Pasolini dà spazio enorme alle parole di Gesù, addensandole in alcuni momenti nei quali il Cristo sintetizza la propria predicazione (così come aveva fatto lo stesso evangelista, raggruppando i detti del Maestro in cinque sezioni tematiche), rivolgendosi essenzialmente agli Ebrei, ai quali voleva dimostrare che Egli era veramente il Messia predetto dall'Antico Testamento. Forse anche per questa caratteristica, all'epoca dell'uscita del film, qualcuno (per esempio Giovanni Grazzini) ne lamentò la frammentarietà, fattore che a me sembra comunque accomunare il film ai Vangeli che - sarà per il fatto che usavo sentirne brani diversi la domenica alla messa - mi hanno sempre dato l'impressione di una narrazione intrinsecamente frammentaria, finalizzata ad uno scopo, ma tutt'altro che cronologicamente lineare: nella vita di Gesù, seguendo i Vangeli canonici, non sono infrequenti periodi di cui si sa poco o niente; per di più (sempre se la memoria non mi inganna), molti episodi evangelici sono conclusi e poi la narrazione riprende con locuzioni del tipo «in quei giorni...» o «a quel tempo...».
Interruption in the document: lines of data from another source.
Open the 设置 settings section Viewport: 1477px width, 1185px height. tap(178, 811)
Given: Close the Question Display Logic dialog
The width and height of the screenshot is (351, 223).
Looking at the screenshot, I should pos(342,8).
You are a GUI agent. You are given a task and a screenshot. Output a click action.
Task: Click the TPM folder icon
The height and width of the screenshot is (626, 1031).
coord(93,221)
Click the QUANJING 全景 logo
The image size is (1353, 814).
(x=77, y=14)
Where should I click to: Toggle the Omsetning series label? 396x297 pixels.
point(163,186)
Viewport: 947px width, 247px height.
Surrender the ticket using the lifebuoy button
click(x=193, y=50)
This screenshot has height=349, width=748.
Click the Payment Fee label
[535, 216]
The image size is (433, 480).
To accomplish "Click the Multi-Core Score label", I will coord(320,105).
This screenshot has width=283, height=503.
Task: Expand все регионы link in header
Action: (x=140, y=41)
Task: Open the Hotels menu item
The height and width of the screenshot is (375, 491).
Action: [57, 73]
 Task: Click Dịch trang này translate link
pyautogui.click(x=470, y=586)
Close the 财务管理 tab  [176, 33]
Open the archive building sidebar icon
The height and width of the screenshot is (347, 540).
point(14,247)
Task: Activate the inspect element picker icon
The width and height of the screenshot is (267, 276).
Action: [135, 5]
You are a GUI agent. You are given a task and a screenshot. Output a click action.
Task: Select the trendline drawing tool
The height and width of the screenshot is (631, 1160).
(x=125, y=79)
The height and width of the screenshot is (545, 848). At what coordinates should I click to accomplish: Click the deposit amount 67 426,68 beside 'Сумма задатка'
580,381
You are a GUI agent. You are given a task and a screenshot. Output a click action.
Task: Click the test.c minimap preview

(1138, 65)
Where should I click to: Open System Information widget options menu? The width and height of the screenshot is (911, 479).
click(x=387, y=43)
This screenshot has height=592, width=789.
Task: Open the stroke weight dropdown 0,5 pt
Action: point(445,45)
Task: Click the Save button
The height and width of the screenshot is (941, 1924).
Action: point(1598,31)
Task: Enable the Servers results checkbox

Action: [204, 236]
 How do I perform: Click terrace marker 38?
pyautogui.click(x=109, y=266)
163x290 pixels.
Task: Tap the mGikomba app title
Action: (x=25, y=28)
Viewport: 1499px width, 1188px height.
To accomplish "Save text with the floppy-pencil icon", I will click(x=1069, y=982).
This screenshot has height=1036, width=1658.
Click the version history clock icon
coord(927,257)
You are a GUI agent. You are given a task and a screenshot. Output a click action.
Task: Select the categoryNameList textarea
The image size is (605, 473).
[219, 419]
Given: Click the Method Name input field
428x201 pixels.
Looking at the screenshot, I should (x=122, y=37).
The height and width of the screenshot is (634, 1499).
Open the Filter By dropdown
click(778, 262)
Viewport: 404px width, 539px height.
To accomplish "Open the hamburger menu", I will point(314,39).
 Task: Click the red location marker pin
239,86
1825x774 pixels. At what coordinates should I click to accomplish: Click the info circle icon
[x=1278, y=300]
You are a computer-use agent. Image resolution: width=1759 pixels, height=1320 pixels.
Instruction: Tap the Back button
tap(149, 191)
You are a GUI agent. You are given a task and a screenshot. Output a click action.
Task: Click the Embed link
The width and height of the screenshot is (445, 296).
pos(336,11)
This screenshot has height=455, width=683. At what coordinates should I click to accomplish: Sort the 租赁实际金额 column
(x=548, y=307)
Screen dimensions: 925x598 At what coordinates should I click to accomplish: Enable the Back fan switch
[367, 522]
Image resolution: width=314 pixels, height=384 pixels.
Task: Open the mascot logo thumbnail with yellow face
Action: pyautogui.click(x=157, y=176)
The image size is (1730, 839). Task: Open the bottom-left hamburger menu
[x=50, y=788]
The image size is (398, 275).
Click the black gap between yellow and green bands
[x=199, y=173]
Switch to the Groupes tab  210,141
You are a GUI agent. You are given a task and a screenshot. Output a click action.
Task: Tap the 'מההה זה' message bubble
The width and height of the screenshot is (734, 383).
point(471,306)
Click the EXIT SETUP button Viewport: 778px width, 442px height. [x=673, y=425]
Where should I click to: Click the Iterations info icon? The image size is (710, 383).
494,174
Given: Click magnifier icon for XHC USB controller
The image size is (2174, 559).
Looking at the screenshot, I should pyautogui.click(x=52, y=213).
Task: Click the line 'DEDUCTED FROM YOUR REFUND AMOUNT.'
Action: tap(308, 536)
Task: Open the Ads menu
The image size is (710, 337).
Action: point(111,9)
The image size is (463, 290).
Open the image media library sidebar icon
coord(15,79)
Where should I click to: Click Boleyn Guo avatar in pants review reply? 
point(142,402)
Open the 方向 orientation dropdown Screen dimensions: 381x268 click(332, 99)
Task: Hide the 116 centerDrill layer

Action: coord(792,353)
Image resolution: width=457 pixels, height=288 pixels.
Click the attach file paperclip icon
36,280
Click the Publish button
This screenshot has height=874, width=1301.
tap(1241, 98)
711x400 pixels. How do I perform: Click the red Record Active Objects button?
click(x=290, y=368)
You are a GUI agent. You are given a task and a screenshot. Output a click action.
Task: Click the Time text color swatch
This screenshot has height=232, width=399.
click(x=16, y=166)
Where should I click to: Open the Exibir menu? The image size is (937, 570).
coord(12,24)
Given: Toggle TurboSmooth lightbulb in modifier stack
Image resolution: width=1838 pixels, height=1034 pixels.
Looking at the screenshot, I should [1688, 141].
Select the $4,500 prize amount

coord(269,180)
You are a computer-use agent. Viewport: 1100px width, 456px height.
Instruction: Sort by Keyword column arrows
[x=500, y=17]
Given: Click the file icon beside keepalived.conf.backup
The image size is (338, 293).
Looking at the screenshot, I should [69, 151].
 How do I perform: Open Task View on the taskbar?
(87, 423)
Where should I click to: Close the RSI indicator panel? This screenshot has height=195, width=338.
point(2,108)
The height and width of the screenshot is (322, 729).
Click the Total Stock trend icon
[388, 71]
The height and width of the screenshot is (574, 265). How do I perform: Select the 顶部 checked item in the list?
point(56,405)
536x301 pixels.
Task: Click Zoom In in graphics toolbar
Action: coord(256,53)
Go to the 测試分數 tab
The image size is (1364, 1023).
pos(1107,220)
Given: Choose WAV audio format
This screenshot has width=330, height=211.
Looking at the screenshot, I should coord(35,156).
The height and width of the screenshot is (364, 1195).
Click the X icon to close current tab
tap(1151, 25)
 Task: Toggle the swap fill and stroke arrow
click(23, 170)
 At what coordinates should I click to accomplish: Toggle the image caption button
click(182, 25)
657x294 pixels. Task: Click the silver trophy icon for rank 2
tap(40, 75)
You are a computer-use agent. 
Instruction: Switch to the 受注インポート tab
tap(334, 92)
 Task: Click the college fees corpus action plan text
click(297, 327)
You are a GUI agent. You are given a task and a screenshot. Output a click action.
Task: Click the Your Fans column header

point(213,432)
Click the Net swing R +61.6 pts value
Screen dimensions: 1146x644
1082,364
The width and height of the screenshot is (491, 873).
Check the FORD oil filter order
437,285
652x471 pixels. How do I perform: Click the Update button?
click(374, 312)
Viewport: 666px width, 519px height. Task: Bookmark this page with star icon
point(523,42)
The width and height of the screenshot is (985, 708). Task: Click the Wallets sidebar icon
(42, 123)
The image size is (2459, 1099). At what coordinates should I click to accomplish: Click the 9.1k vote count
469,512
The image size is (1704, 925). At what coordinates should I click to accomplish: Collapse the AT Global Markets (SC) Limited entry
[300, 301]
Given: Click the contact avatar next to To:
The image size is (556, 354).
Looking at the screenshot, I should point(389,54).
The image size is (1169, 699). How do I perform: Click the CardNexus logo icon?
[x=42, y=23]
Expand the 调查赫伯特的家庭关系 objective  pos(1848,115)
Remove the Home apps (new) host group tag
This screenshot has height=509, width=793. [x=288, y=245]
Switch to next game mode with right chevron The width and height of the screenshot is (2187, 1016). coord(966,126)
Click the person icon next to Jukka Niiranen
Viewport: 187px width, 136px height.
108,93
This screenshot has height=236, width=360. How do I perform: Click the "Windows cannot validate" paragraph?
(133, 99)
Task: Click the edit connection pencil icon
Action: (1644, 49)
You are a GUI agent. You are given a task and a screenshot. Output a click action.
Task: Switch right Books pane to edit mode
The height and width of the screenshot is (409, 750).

Alla fine, Pasolini decide di mostrare da lontano il processo a Gesù davanti al sinedrio e, pur mostrando una passione e crocifissione altamente emozionanti, di soprassedere riguardo ai particolari più cruenti. Anche per questo, continuo ad amare lo stupendo film in bianco e nero (ispirato ad Ejzenstejn e Dreyer) del nostro Autore, mentre non ho per niente apprezzato la ricostruzione, probabilmente filologica, ma sicuramente anche splatter, operata qualche anno fa da Mel Gibson.